Further, the phrase “at least one of,” when used with a list of items, means different combinations of one or more of the listed items can be used, and only one of each item in the list may be needed. In other words, “at least one of” means any combination of items and number of items may be used from the list, but not all of the items in the list are required. The item can be a particular object, a thing, or a category.
For example, without limitation, “at least one of item A, item B, or item C” may include item A, item A and item B, or item B. This example also may include item A, item B, and item C or item B and item C. Of course, any combinations of these items can be present. In some illustrative examples, “at least one of” can be, for example, without limitation, two of item A; one of item B; and ten of item C; four of item B and seven of item C; or other suitable combinations.
The flowcharts and block diagrams in the different depicted embodiments illustrate the architecture, functionality, and operation of some possible implementations of apparatuses and methods in an illustrative embodiment. In this regard, each block in the flowcharts or block diagrams can represent at least one of a module, a segment, a function, or a portion of an operation or step. For example, one or more of the blocks can be implemented as program code, hardware, or a combination of the program code and hardware. When implemented in hardware, the hardware may, for example, take the form of integrated circuits that are manufactured or configured to perform one or more operations in the flowcharts or block diagrams. When implemented as a combination of program code and hardware, the implementation may take the form of firmware. Each block in the flowcharts or the block diagrams may be implemented using special purpose hardware systems that perform the different operations or combinations of special purpose hardware and program code run by the special purpose hardware.
In some alternative implementations of an illustrative embodiment, the function or functions noted in the blocks may occur out of the order noted in the figures. For example, in some cases, two blocks shown in succession may be performed substantially concurrently, or the blocks may sometimes be performed in the reverse order, depending upon the functionality involved. Also, other blocks may be added in addition to the illustrated blocks in a flowchart or block diagram.
The different illustrative examples describe components that perform actions or operations. In an illustrative embodiment, a component may be configured to perform the action or operation described. For example, the component may have a configuration or design for a structure that provides the component an ability to perform the action or operation that is described in the illustrative examples as being performed by the component.

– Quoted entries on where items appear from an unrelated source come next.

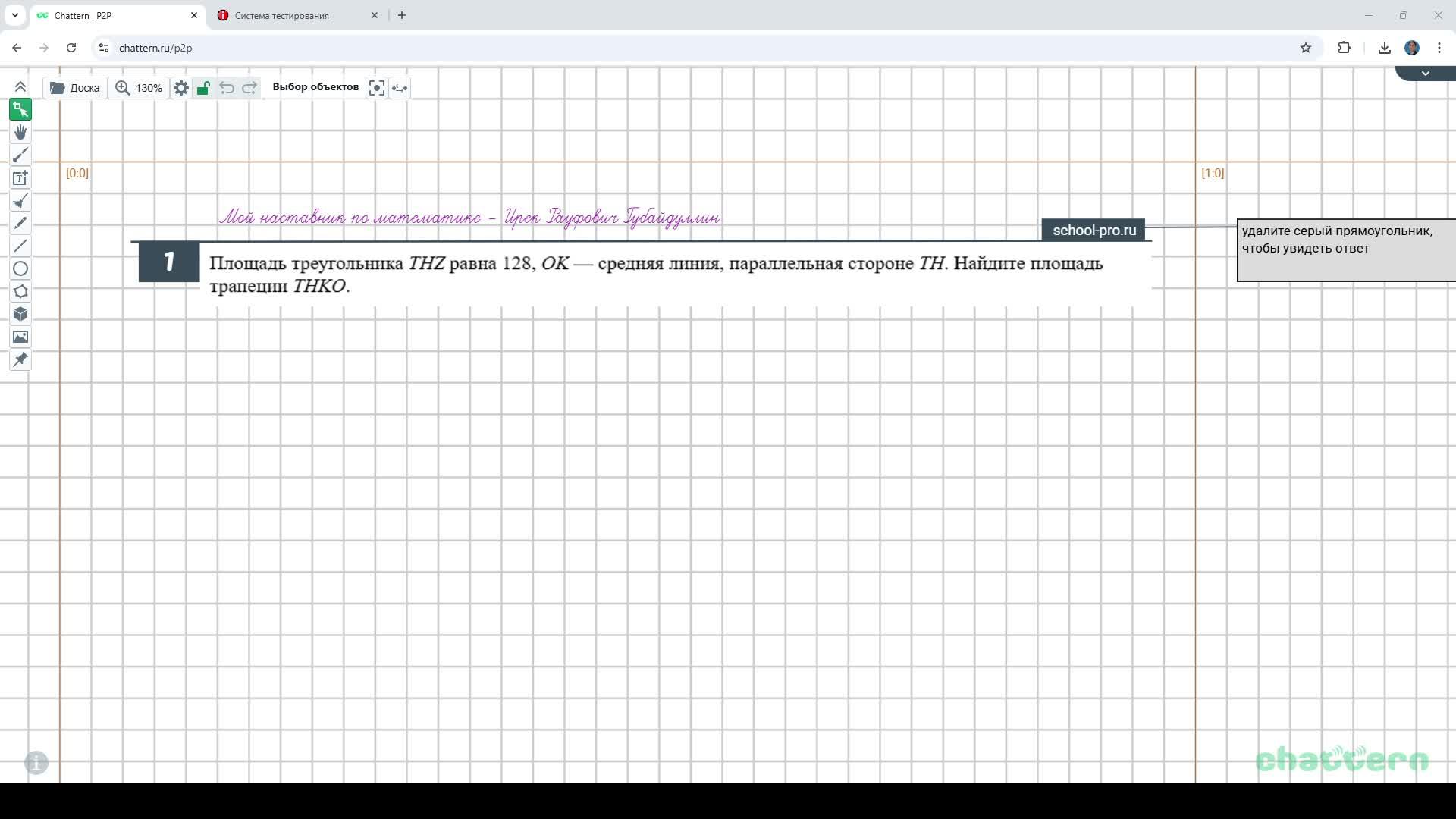
Task: Select the broom clear tool
Action: (x=20, y=201)
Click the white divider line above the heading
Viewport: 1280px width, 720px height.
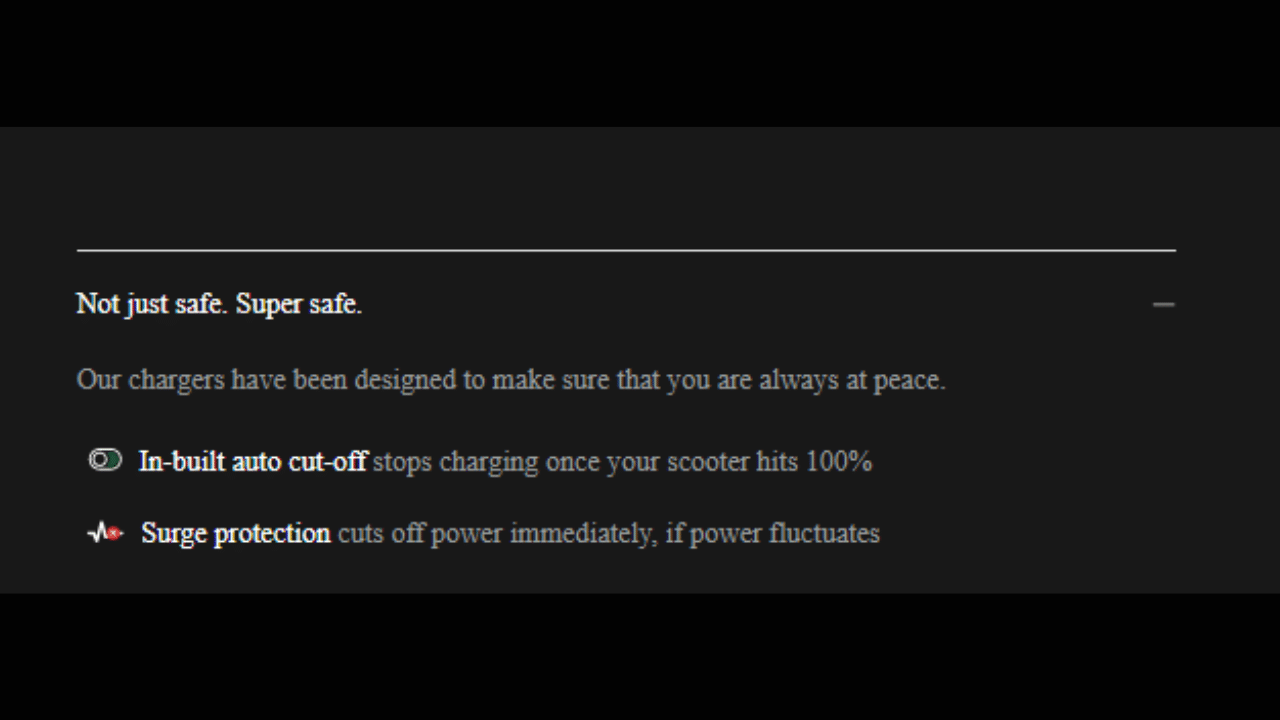(x=626, y=250)
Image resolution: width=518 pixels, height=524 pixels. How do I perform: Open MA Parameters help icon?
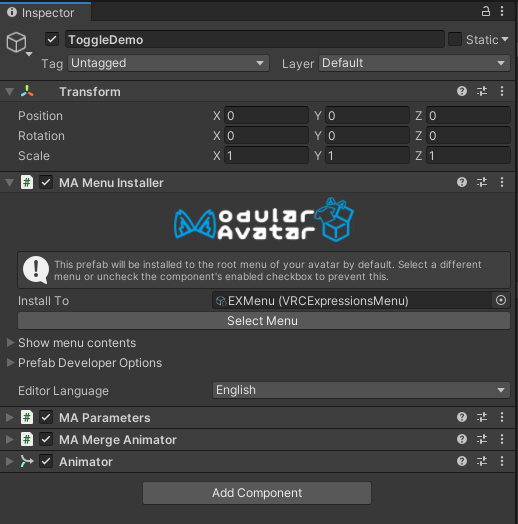tap(462, 417)
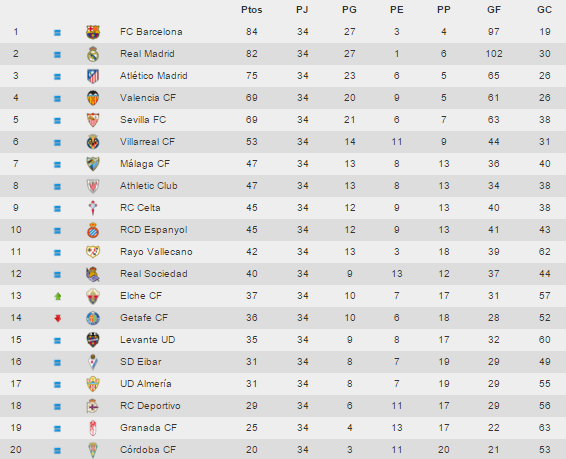
Task: Select the Villarreal CF yellow crest
Action: 93,142
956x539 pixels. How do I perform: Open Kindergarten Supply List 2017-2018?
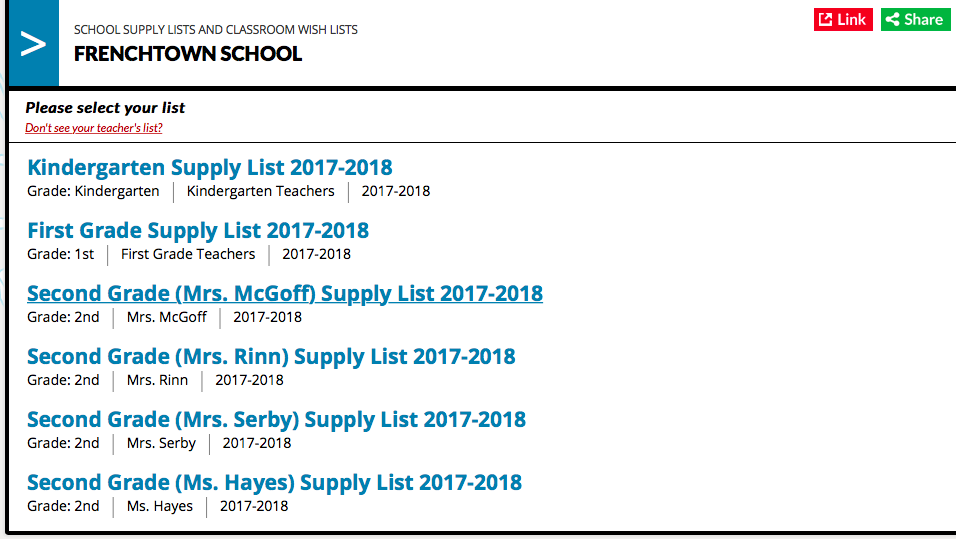coord(210,167)
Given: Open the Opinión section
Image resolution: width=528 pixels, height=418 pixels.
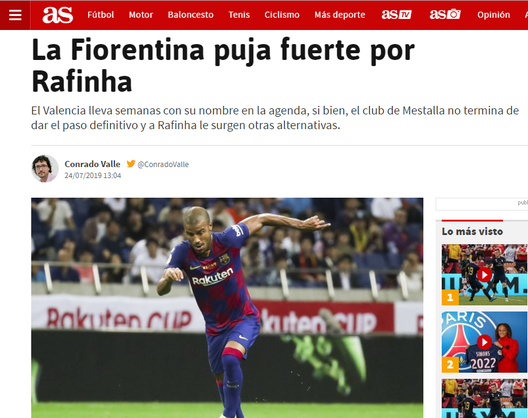Looking at the screenshot, I should pos(494,15).

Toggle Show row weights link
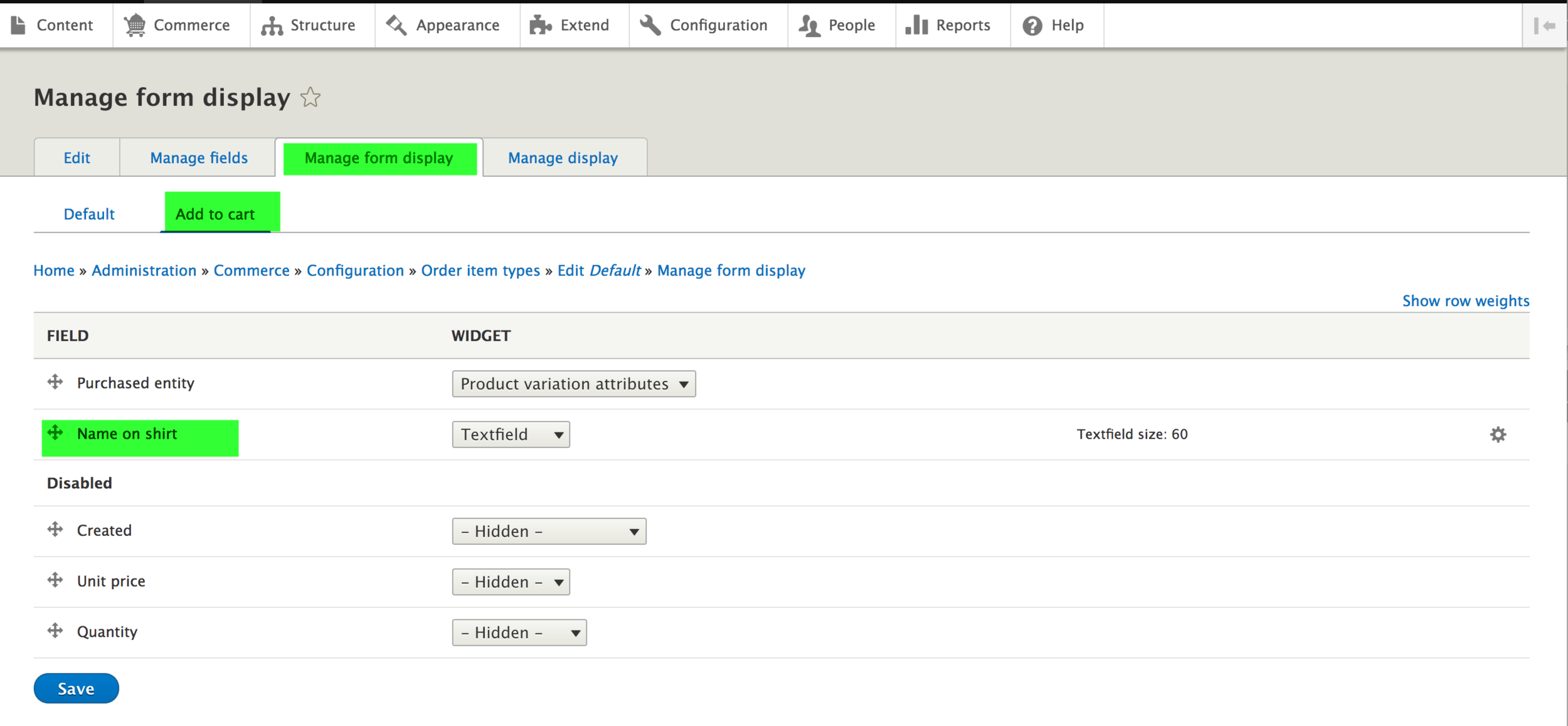1465,301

Many modifications and variations will be apparent to those of ordinary skill in the art. Further, different illustrative embodiments may provide different features as compared to other illustrative embodiments. The embodiment or embodiments selected are chosen and described in order to best explain the principles of the embodiments, the practical application, and to enable others of ordinary skill in the art to understand the disclosure for various embodiments with various modifications as are suited to the particular use contemplated.